------ THE INPUT

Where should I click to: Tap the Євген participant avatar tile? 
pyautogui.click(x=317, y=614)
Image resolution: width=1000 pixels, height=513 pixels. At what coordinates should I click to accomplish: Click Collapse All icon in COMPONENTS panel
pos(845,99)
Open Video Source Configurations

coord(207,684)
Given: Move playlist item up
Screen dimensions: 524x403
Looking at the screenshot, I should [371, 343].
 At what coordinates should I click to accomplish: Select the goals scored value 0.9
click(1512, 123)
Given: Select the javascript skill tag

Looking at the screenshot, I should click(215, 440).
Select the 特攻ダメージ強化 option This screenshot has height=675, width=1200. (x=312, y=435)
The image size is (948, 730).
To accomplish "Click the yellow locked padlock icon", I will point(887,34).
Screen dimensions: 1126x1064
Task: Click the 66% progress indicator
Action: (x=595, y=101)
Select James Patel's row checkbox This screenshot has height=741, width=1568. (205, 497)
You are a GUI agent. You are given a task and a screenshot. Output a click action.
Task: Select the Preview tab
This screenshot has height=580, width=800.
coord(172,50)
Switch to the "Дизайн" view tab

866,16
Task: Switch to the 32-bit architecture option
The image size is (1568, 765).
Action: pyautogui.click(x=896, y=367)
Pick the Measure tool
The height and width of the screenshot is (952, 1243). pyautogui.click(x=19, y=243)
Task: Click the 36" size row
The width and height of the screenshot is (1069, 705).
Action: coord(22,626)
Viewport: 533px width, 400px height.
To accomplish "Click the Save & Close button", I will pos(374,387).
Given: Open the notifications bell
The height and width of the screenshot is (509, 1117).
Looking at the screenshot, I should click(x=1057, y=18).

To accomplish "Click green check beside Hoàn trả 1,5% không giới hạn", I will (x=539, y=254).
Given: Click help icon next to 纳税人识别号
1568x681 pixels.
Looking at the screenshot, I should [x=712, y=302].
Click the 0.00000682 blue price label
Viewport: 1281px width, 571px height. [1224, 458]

------------

Read through the data and copy every line where "option" shows up.

#### [ANSWER SPACE]
Select the 特攻ダメージ強化 option This screenshot has height=675, width=1200. (x=312, y=435)
Task: Switch to the 32-bit architecture option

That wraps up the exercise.